● **Exercise materials**:
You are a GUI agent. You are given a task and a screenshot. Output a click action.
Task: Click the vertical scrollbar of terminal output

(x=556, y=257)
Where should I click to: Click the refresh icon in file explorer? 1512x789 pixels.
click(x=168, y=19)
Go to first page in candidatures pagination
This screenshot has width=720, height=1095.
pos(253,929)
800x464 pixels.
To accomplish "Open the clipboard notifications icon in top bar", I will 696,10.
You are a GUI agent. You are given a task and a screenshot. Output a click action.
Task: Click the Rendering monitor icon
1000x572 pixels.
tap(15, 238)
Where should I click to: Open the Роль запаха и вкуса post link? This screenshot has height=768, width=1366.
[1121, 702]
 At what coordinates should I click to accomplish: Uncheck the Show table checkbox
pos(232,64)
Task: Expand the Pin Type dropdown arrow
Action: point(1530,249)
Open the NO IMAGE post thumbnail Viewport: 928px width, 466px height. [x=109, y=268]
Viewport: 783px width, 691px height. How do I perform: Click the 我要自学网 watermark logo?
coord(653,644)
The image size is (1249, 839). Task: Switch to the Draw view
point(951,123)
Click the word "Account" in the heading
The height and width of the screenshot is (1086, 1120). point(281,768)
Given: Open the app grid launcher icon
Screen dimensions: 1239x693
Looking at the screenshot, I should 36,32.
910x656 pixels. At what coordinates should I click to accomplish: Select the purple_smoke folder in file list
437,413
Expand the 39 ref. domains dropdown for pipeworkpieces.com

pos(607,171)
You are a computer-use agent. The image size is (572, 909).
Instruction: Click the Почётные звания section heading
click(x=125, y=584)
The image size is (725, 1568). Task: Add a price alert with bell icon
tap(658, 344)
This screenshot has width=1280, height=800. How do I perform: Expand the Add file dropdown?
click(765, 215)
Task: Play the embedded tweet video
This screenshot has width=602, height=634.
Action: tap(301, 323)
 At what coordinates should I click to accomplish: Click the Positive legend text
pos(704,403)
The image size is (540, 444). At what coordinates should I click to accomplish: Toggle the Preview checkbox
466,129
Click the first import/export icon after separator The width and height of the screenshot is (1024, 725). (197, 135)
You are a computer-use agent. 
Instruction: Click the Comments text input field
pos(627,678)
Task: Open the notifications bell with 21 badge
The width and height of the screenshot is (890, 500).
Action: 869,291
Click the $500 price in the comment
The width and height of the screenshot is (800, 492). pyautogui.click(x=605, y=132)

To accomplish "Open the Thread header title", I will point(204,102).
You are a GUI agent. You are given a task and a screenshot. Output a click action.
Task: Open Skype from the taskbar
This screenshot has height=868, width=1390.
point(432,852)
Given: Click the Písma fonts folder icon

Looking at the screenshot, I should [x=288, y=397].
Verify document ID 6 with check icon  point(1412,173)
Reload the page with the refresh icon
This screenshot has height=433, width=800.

● **What to produce**:
Your answer must contain every line of the records, exactly.

● **Response to this exercise**:
You are a GUI agent. You are given a task and a screenshot. Output a click action.
Task: Click the vertical scrollbar of terminal output

(x=556, y=257)
Where should I click to: Click the refresh icon in file explorer? 1512x789 pixels.
click(x=168, y=19)
Go to first page in candidatures pagination
This screenshot has width=720, height=1095.
pos(253,929)
800x464 pixels.
To accomplish "Open the clipboard notifications icon in top bar", I will 696,10.
You are a GUI agent. You are given a task and a screenshot. Output a click action.
Task: Click the Rendering monitor icon
1000x572 pixels.
tap(15, 238)
Where should I click to: Open the Роль запаха и вкуса post link? This screenshot has height=768, width=1366.
[1121, 702]
 At what coordinates should I click to accomplish: Uncheck the Show table checkbox
pos(232,64)
Task: Expand the Pin Type dropdown arrow
Action: point(1530,249)
Open the NO IMAGE post thumbnail Viewport: 928px width, 466px height. [x=109, y=268]
Viewport: 783px width, 691px height. How do I perform: Click the 我要自学网 watermark logo?
coord(653,644)
The image size is (1249, 839). Task: Switch to the Draw view
point(951,123)
Click the word "Account" in the heading
The height and width of the screenshot is (1086, 1120). point(281,768)
Given: Open the app grid launcher icon
Screen dimensions: 1239x693
Looking at the screenshot, I should 36,32.
910x656 pixels. At what coordinates should I click to accomplish: Select the purple_smoke folder in file list
437,413
Expand the 39 ref. domains dropdown for pipeworkpieces.com

pos(607,171)
You are a computer-use agent. The image size is (572, 909).
Instruction: Click the Почётные звания section heading
click(x=125, y=584)
The image size is (725, 1568). Task: Add a price alert with bell icon
tap(658, 344)
This screenshot has width=1280, height=800. How do I perform: Expand the Add file dropdown?
click(765, 215)
Task: Play the embedded tweet video
This screenshot has width=602, height=634.
Action: tap(301, 323)
 At what coordinates should I click to accomplish: Click the Positive legend text
pos(704,403)
The image size is (540, 444). At what coordinates should I click to accomplish: Toggle the Preview checkbox
466,129
Click the first import/export icon after separator The width and height of the screenshot is (1024, 725). (197, 135)
You are a computer-use agent. 
Instruction: Click the Comments text input field
pos(627,678)
Task: Open the notifications bell with 21 badge
The width and height of the screenshot is (890, 500).
Action: 869,291
Click the $500 price in the comment
The width and height of the screenshot is (800, 492). pyautogui.click(x=605, y=132)

To accomplish "Open the Thread header title", I will point(204,102).
You are a GUI agent. You are given a task and a screenshot. Output a click action.
Task: Open Skype from the taskbar
This screenshot has height=868, width=1390.
point(432,852)
Given: Click the Písma fonts folder icon

Looking at the screenshot, I should [x=288, y=397].
Verify document ID 6 with check icon  point(1412,173)
Reload the page with the refresh icon
This screenshot has height=433, width=800.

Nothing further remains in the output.